Lactancia materna, regla elemental de puérperas santacruceñas

Santa Cruz del Sur, 3 ago.- Cuando los bebés acaban de nacer tienen una agudeza visual restringida. Divisan los objetos y las personas de manera borrosa, pero el calor maternal lo identifican a partir del primer roce con los pechos de la progenitora. El apetitoso olor del calostro los hace buscar ansiosos el pezón para alimentarse.

Es así como se fundamenta la correspondencia claramente proporcional de la lactancia materna con la sana nutrición y la seguridad alimentaria.

La ideal forma de sustento para los recién nacidos y los niños pequeños, es promovida en Cuba por el programa del médico y la enfermera de la familia, el sistema de Salud Pública, además interviene la Organización Mundial de la Salud.

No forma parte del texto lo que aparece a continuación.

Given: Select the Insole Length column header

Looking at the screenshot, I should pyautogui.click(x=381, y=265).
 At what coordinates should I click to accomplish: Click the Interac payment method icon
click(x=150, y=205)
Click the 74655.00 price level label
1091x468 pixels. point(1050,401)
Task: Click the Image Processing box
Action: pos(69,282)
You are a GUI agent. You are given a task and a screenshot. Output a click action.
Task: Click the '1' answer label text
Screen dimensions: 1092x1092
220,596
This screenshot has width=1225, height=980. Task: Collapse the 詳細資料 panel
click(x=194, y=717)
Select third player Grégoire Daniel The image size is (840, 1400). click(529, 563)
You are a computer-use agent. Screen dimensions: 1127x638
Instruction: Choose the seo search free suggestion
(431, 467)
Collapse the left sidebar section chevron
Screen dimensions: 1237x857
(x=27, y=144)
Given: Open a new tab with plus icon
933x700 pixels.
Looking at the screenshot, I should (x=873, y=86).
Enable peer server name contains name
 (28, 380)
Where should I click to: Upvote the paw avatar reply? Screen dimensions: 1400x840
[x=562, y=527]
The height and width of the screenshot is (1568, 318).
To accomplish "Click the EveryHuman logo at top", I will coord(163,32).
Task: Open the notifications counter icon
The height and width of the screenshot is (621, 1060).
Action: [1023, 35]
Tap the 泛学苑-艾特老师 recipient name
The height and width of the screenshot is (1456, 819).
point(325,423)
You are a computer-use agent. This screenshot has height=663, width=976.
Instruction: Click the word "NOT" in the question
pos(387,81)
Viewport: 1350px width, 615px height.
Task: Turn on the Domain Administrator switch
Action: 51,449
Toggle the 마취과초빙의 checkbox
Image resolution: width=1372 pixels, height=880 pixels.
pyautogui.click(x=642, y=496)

A través de le leche materna los neonatos reciben todos los alimentos, vitaminas y minerales que requieren para el crecimiento en los primeros seis meses de vida. Durante ese período no tienen necesidad de ingerir agua u otro nutrimento

La mamá e hijo crean un vínculo afectivo maravillo a través del acto de lactar. Ella le cede al infante los anticuerpos que su organismo demanda para combatir las enfermedades.

El propio acto de succionar estimula el crecimiento adecuado de la boca y la mandíbula del nené, también la secreción de hormonas para la digestión.

Las puérperas santacruceñas reducen de esa manera el riesgo de hemorragia posparto, evitan en gran medida padecer a largo plazo de diabetes tipo dos, cáncer de mama, de útero y ovario.